📝 Original Info
- Title: Satisfiability Modulo Theory Meets Inductive Logic Programming
- ArXiv ID: 2512.12918
- Date: 2025-12-15
- Authors: ** Nijesh Upreti, Vaishak Belle (The University of Edinburgh) **
📝 Abstract
Inductive Logic Programming (ILP) provides interpretable rule learning in relational domains, yet remains limited in its ability to induce and reason with numerical constraints. Classical ILP systems operate over discrete predicates and typically rely on discretisation or hand-crafted numerical predicates, making it difficult to infer thresholds or arithmetic relations that must hold jointly across examples. Recent work has begun to address these limitations through tighter integrations of ILP with Satisfiability Modulo Theories (SMT) or specialised numerical inference mechanisms. In this paper we investigate a modular alternative that couples the ILP system PyGol with the SMT solver Z3. Candidate clauses proposed by PyGol are interpreted as quantifier-free formulas over background theories such as linear or nonlinear real arithmetic, allowing numerical parameters to be instantiated and verified by the SMT solver while preserving ILP's declarative relational bias.

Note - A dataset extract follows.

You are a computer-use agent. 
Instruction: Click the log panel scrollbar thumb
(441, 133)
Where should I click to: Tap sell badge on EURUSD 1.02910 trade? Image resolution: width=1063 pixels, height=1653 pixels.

This supports the induction of hybrid rules that combine symbolic predicates with learned numerical constraints, including thresholds, intervals, and multi-literal arithmetic relations. We formalise this SMT-ILP setting and evaluate it on a suite of synthetic datasets designed to probe linear, relational, nonlinear, and multi-hop reasoning. The results illustrate how a modular SMT-ILP architecture can extend the expressivity of symbolic rule learning, complementing prior numerical ILP approaches while providing a flexible basis for future extensions toward richer theory-aware induction.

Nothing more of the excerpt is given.